Help me find the best index for a specific query

  • This is my table:

    use tempdb

    go

    if object_id('Data', 'u') is not null drop table Data

    go

    with temp as (

    select top 10000 row_number() over (order by c1.object_id) Id

    from sys.columns c1 cross join sys.columns c2

    )

    select

    Id,

    ((Id - 1) / 5000) + 1 as StateId,

    ((Id - 1) / 1000) + 1 as PalletId,

    ((Id - 1) / 100) + 1 as BoxId

    into Data

    from temp

    order by Id

    In reality the number of rows is a bit more than 100M. Those are the only queries that will be used on the table:

    select StateId, min(Id), max(Id)

    from Data

    group by StateId

    order by StateId, min(Id)

    select StateId, PalletId, min(Id), max(Id)

    from Data

    group by StateId, PalletId

    order by StateId, PalletId, min(Id)

    select StateId, PalletId, BoxId, min(Id), max(Id)

    from Data

    group by StateId, PalletId, BoxId

    order by StateId, PalletId, BoxId, min(Id)

    What index would be best for these three queries? With best I mean the execution time, I don't care about additional space.

    This is the index I currently use:

    create nonclustered index Ix_Data on Data (StateId, PalletId, BoxId, Id)

    The execution plan is SELECT (0%) - Stream Aggregate (10%) - Index Scan (90%). Can this be optimized (maybe to use Index Seek method)?

  • That is about the best index. I'd put ID as an include, as it's a bit wasted in the key.

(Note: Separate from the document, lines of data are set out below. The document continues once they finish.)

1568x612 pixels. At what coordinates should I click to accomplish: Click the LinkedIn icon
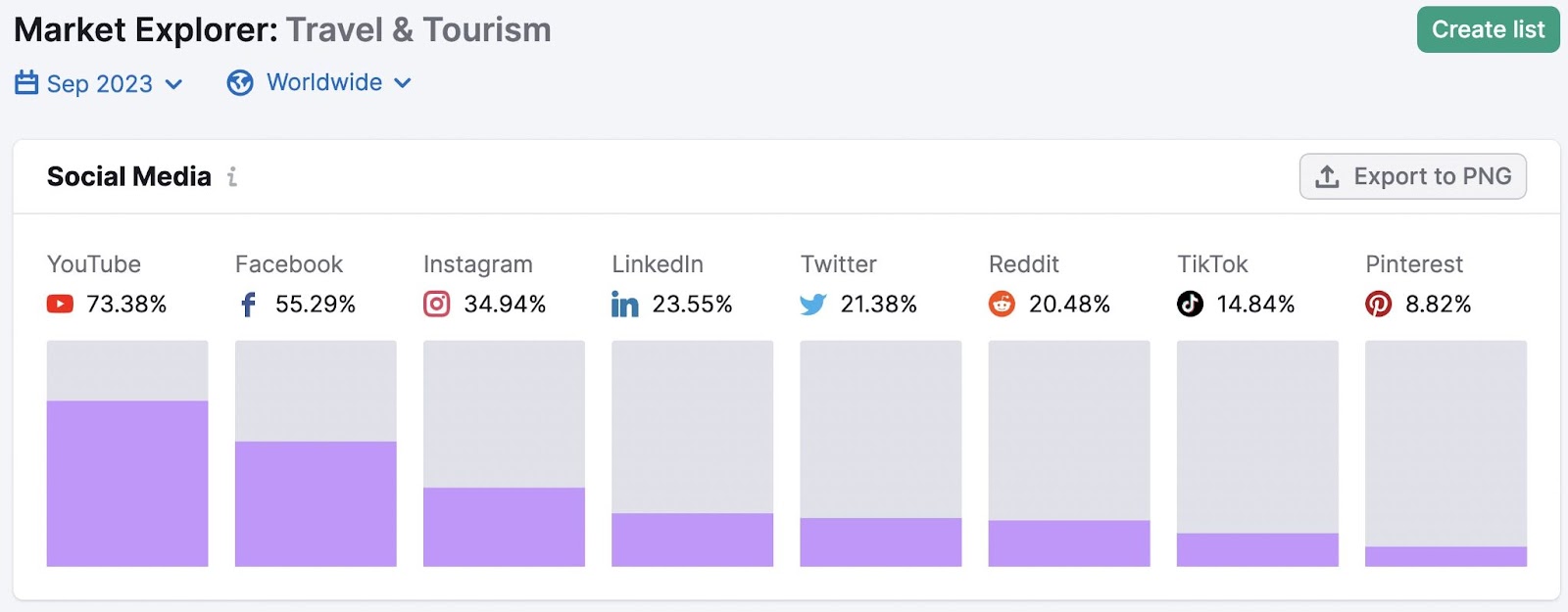[624, 305]
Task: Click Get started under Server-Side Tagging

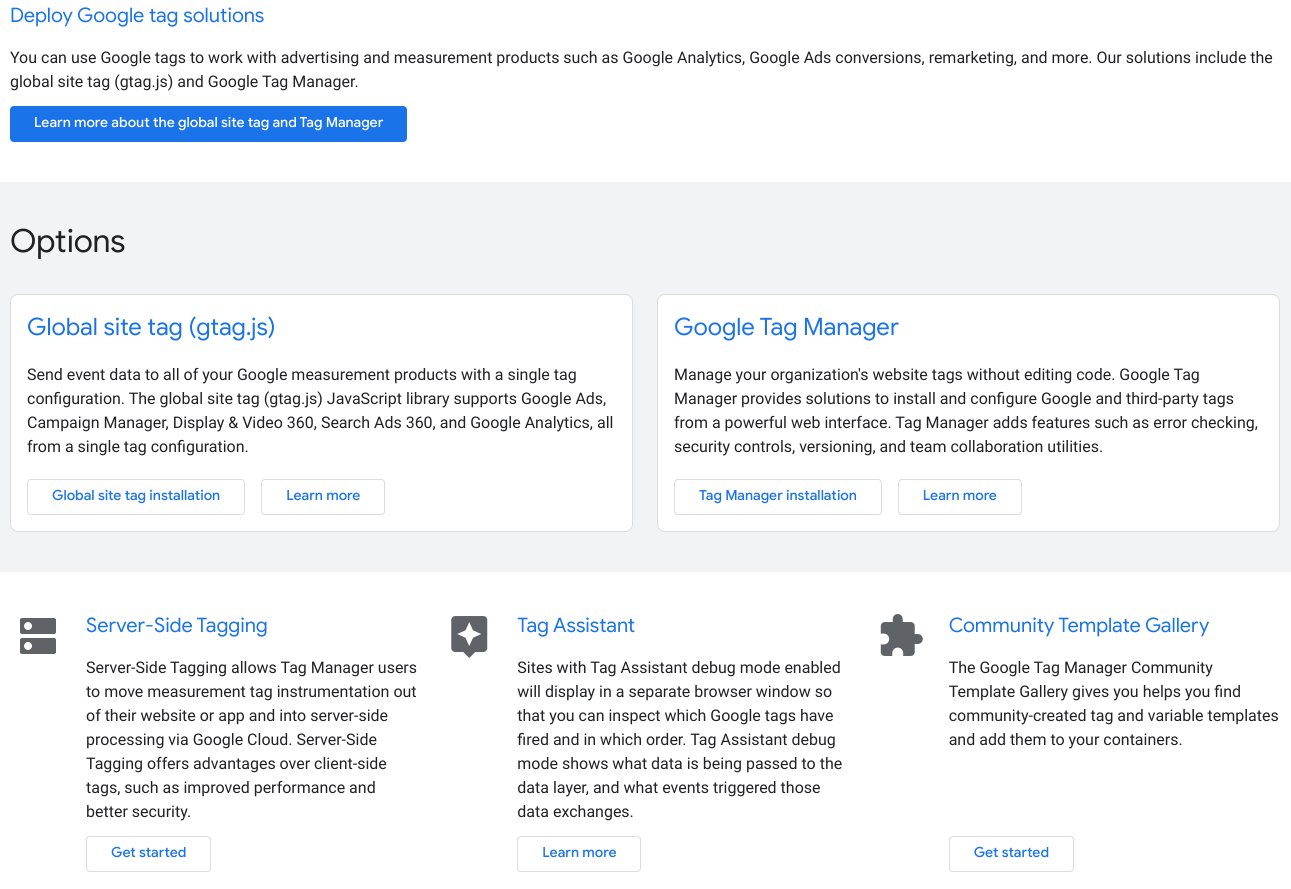Action: point(148,853)
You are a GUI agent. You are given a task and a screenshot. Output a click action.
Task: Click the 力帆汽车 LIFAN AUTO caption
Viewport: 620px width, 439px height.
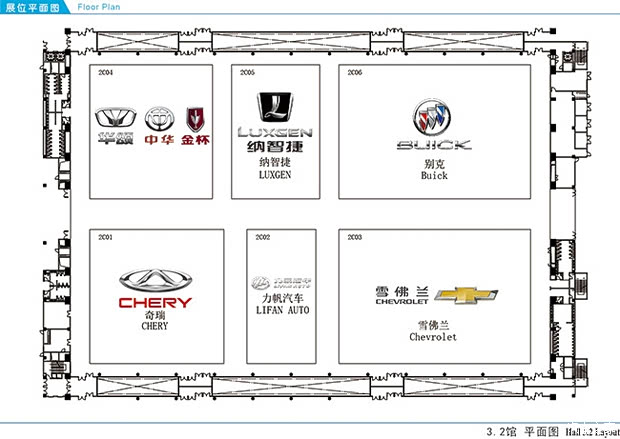tap(279, 304)
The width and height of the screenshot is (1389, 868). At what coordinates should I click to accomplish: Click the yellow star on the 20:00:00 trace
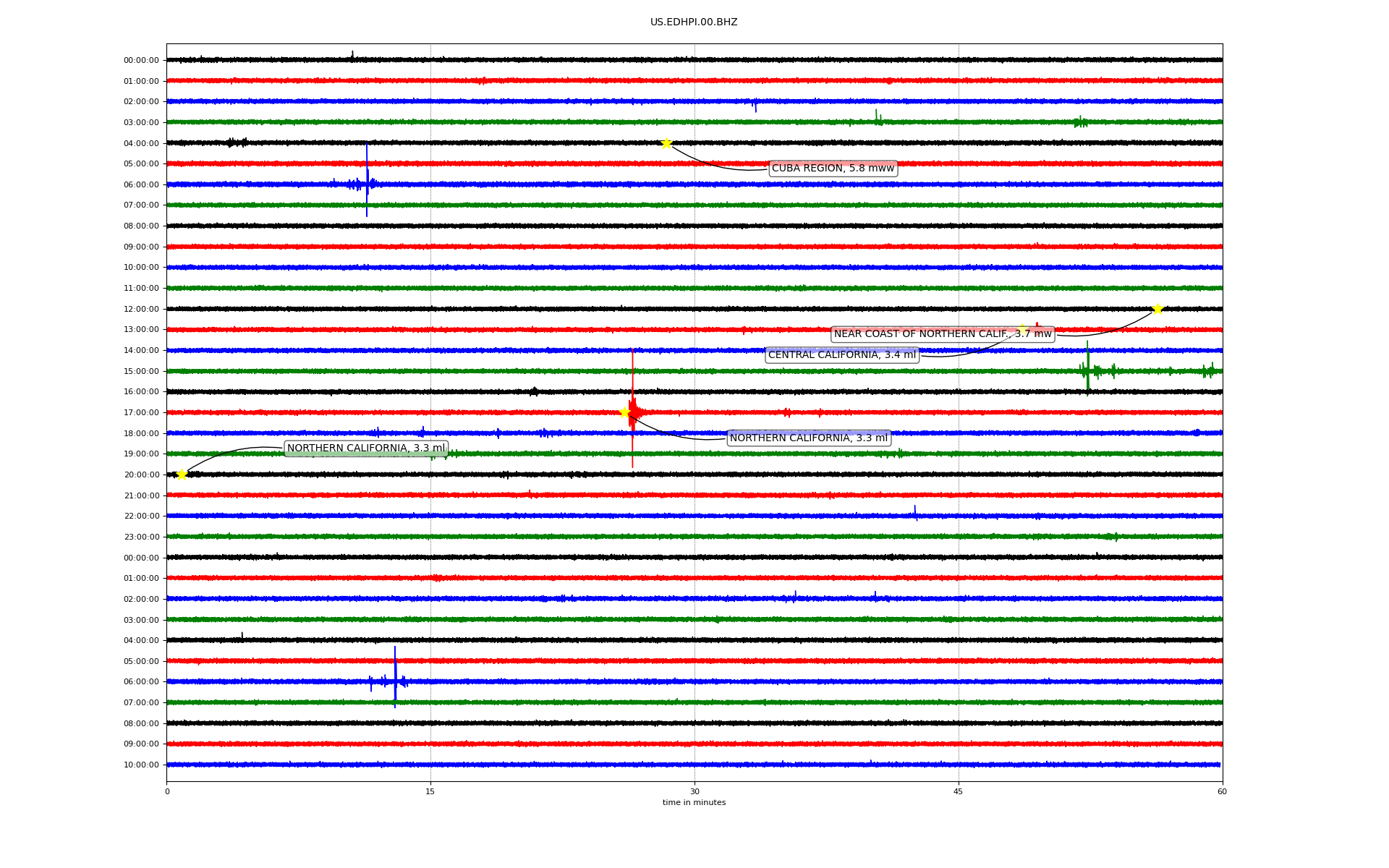pyautogui.click(x=182, y=475)
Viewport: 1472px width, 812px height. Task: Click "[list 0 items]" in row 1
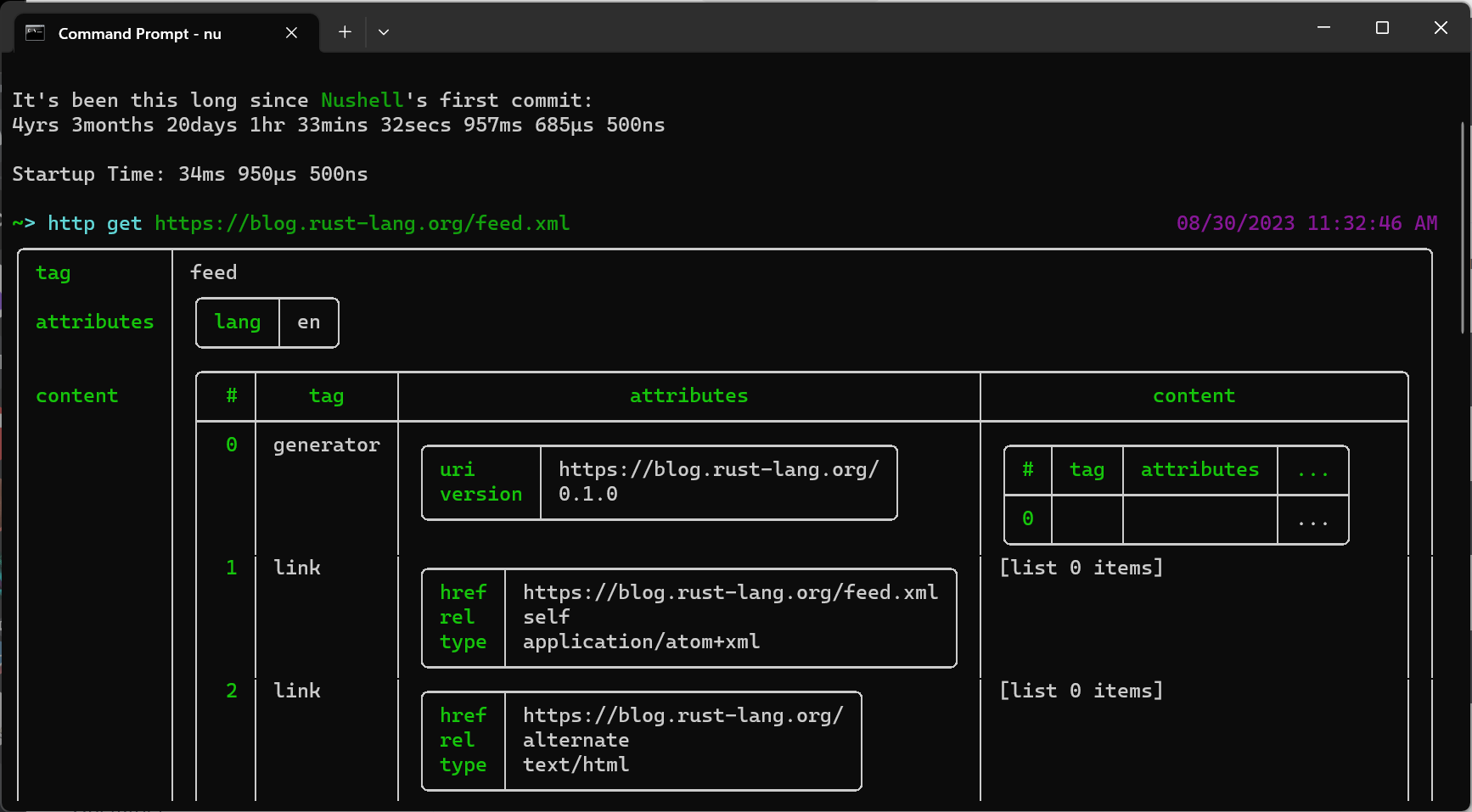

    An index seek operation requires a filter predicate. None of your queries have one, so it is not possible to search. In all cases, you're asking for all the rows in the table, so an operation which returns all the rows in the table (scan) is indicated

    Gail Shaw
    Microsoft Certified Master: SQL Server, MVP, M.Sc (Comp Sci)
    SQL In The Wild: Discussions on DB performance with occasional diversions into recoverability

    We walk in the dark places no others will enter
    We stand on the bridge and no one may pass
  • Thanks!

  • To seek, you need a predicate, something to seek for. A seek is defined as a navigation down the index tree to find a value. You do not have anything that can be used as a predicate. Your query requires every row of the table, therefore a scan (in this case of the index) is required.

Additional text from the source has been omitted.